Il ressort de l’état des lieux d’entrée que l’ensemble de l’appartement présente un état d’usage (entre bon état et défraichi) que le sol de plusieurs pièces est indiqué comme étant à changer que l’état des lieux de sortie constate :
— terrain : nettoyage et remise en état
— cuisine : refixer une prise électrique
— chambre 1 : réglage de la porte fenêtre, pose de l’arrête du volet, poignée gauche chambre HS
— chambre 2 : porte du placard HS
Concernant les dégradations de menuiserie, l’état des lieux de sortie mentionne des dégradations qui n’étaient pas présentes dans l’état des lieux d’entrée. La SA BATIR et, [Y] fourni une facture de la société MICHALON correspondant aux dégradations constatées pour un montant de 579,48 €. Dès lors la somme demandée par la SA BATIR et, [Y] de 128,83 € paraît justifiée.

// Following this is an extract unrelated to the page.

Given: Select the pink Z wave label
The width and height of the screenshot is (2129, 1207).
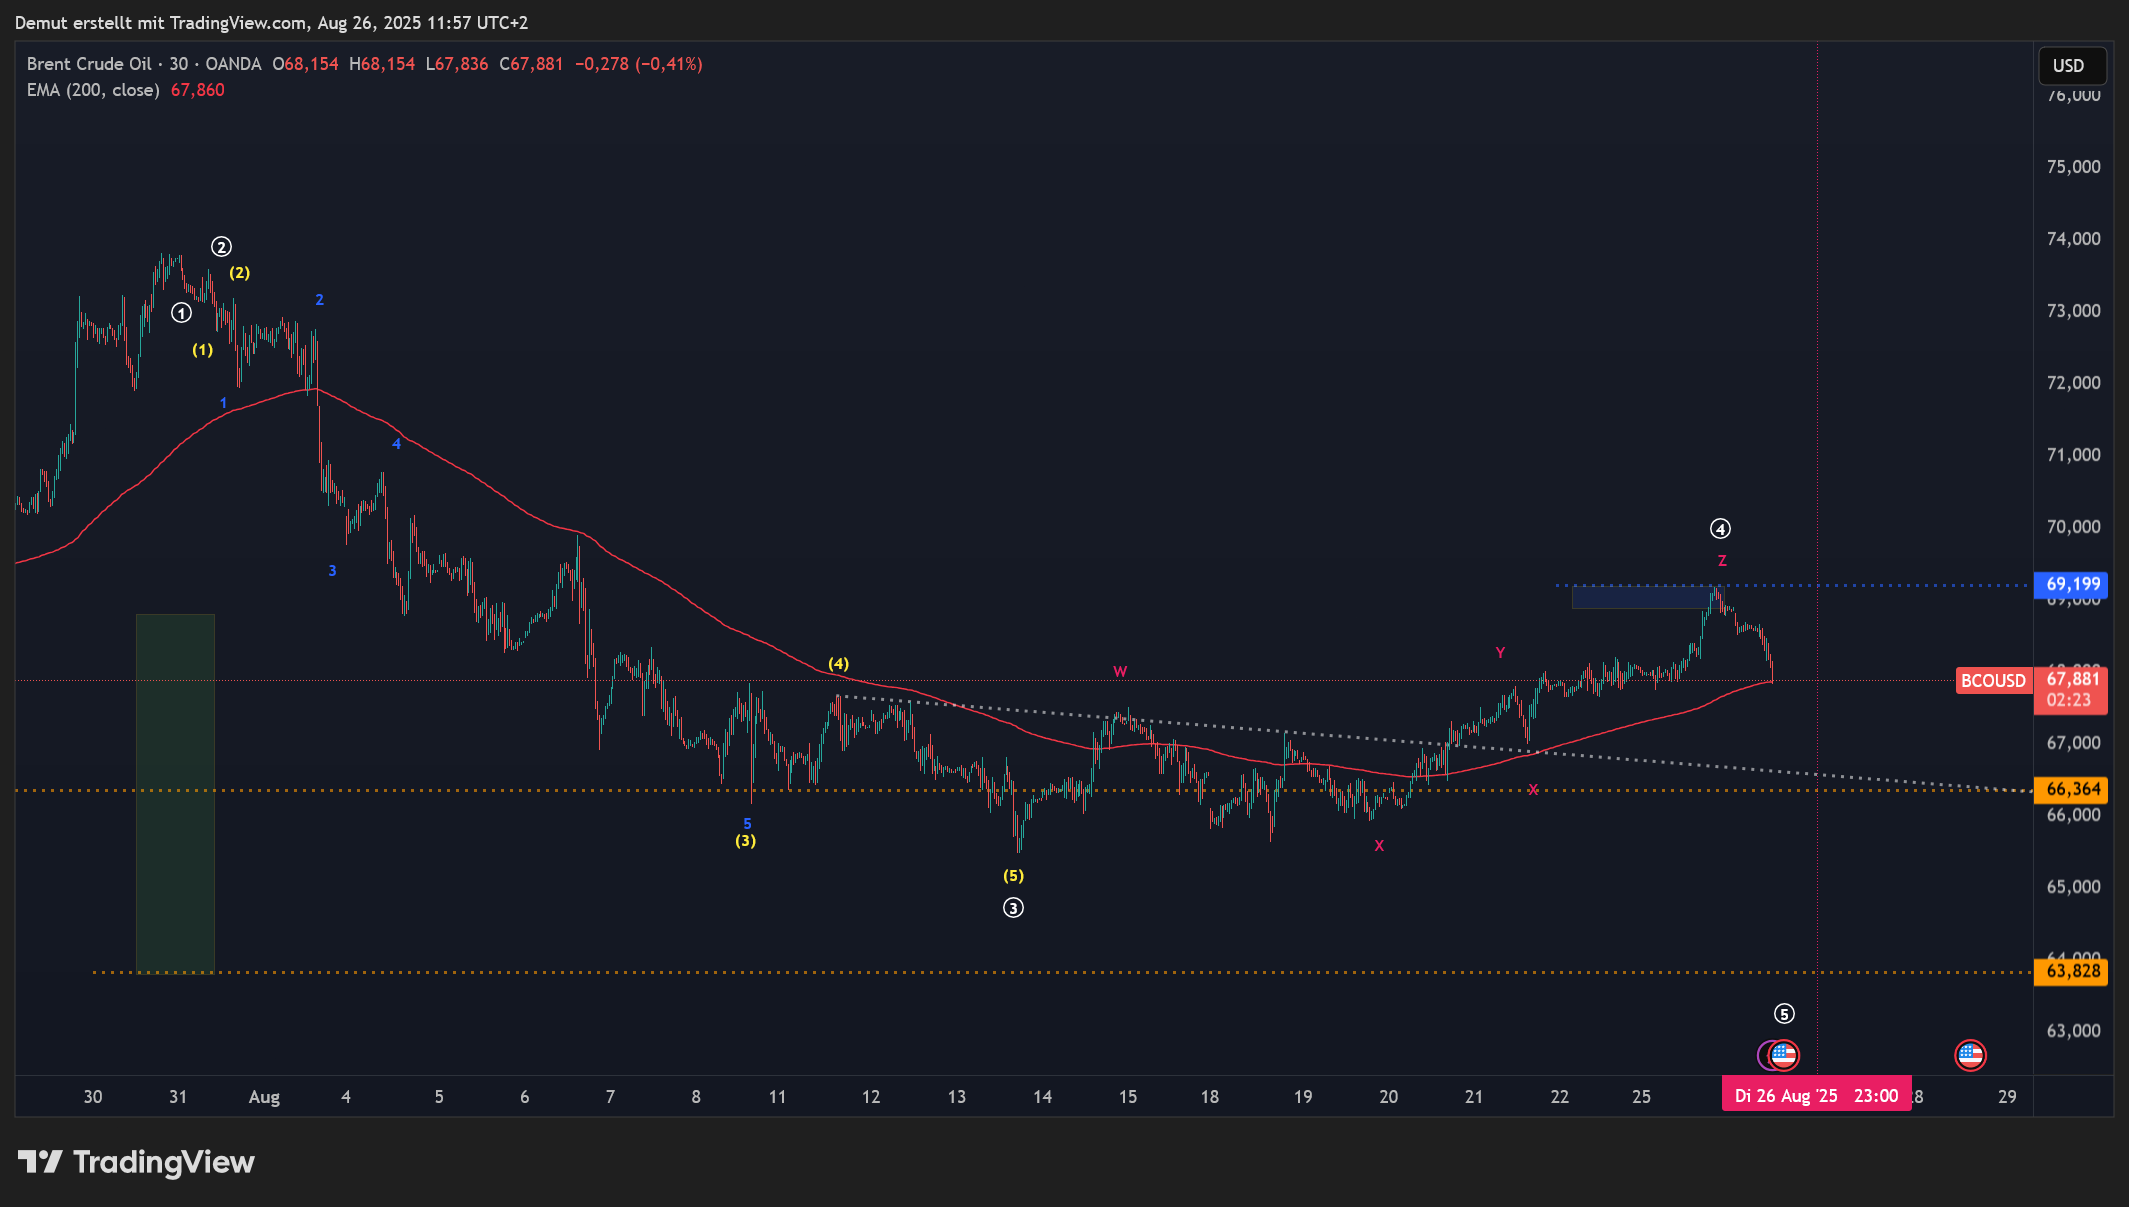Looking at the screenshot, I should click(1722, 561).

Concernant les frais de plomberie, il était noté dans l’état des lieux que la bonde était bloquée. La facture du plombier pour la somme de 1826,00 € mentionne un coût horaire de l’intervention de 55,00 € par heure, qu’au vu de la facture le temps d’intervention sur le point mentionné dans l’état des lieux peut être estimé à une demi-heure qu’il y a lieu d’accorder la somme de 27,5 € à ce titre.

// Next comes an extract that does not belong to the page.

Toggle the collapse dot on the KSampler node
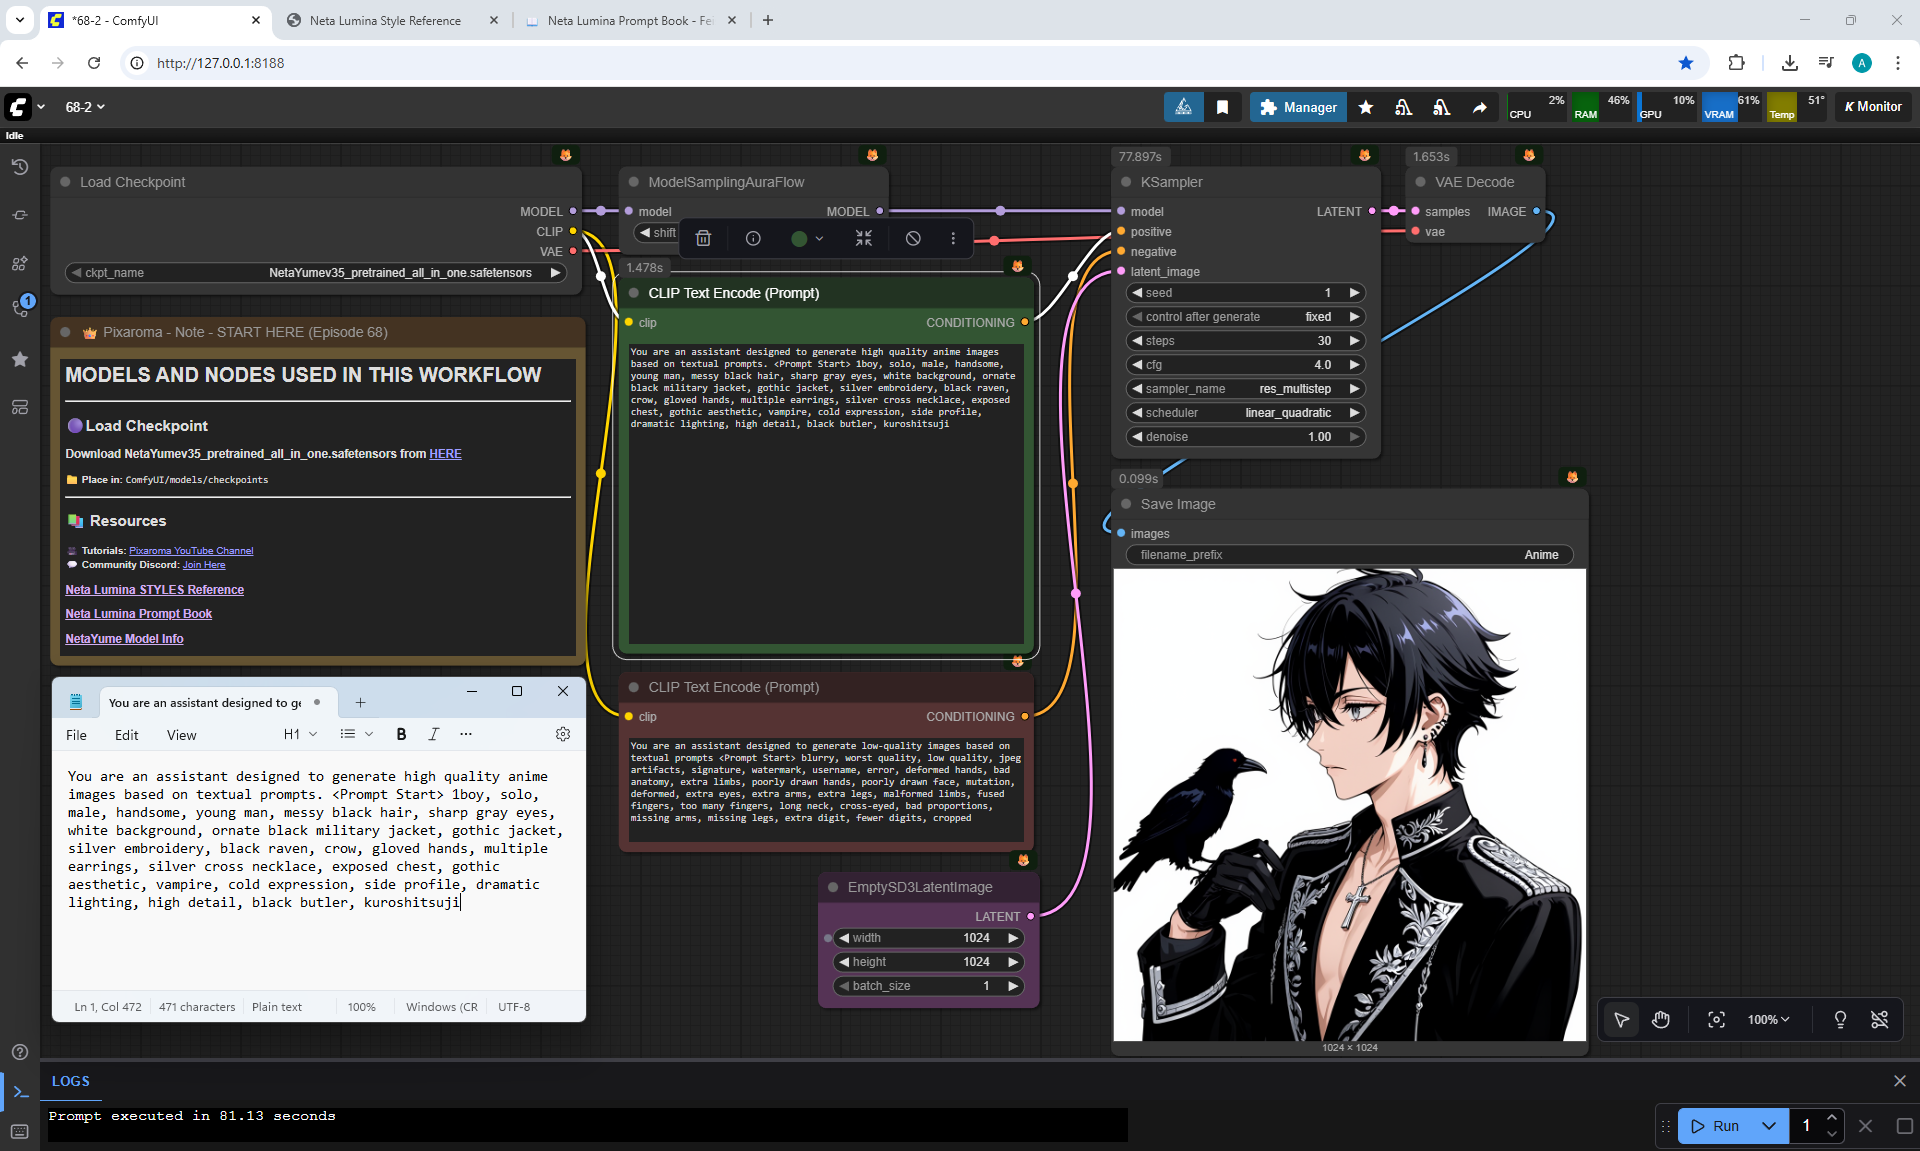Screen dimensions: 1920x1151 (1126, 182)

Concernant les dégradations du terrain, l’état des lieux de sortie ne permet que partiellement d’estimer l’état de celui-ci, mentionnant un nettoyage et une remise en état sans mentionner la nature de celui-ci, que la facture mentionne un forfait de 1048,20 € pour la taille de la haie, l’arrachage du lierre et le débroussaillage.
Il n’est pas démontré que pour les deux premières prestations celles-ci soient liées à un mauvais entretien.
Compte tenu de la nécessité de débroussailler il y a lieu d’accorder de ce chef la somme de 200,00 €
Concernant les dégradations d’électricité l’état des lieux de sortie mentionne des dégradations qui n’étaient pas présentes dans l’état des lieux d’entrée notamment une prise électrique arrachée. La SA BATIR et, [Y] fourni une facture de la société PROFESSO correspondant aux dégradations constatées pour un montant de 487,66 €. Dès lors la somme demandée par la SA BATIR et, [Y] de 100,00 € paraît justifiée.
Il convient par conséquent de condamner Madame, [F], [V] à payer la somme de 128,83 € + 27,50 + 200,00 € + 100,00 € au titre des réparations locatives moins le montant du dépôt de garantie de 338,05 €, soit la somme de 118,28 €, outre intérêts au taux légal à compter du présent jugement.
Sur les demandes accessoires
Dans la mesure où aucune pièce ni argument ne vient démontrer l’existence d’une résistance abusive de la part de Madame, [F], [V], la demande de condamnation formée par la SA BATIR et, [Y] à ce titre sera rejetée.
En application de l’article 696 du code de procédure civile, il convient de condamner Madame, [F], [V] au paiement des entiers dépens de l’instance
PAR CES MOTIFS :
Le Tribunal, statuant après débats publics, par décision rendue par défaut mise à disposition des parties par le greffe et en dernier ressort,
Notification le :
— CCC à :
— Copie exécutoire à :
— Copie au dossier
CONDAMNE Madame, [F], [V] à payer à la SA BATIR et, [Y] une somme de 919,54 € au titre de la dette locative arrêtée au 31 mai 2025, outre intérêts au taux légal à compter du présent jugement ;
CONDAMNE Madame, [F], [V] à payer à la SA BATIR et, [Y] une somme de 118,28 € au titre des réparations locatives outre intérêts au taux légal à compter du présent jugement ;
CONDAMNE Madame, [F], [V] au paiement des entiers dépens de l’instance
LE PRESENT JUGEMENT A ETE SIGNE PAR LE JUGE ET LE GREFFIER PRESENTS LORS DU PRONONCE.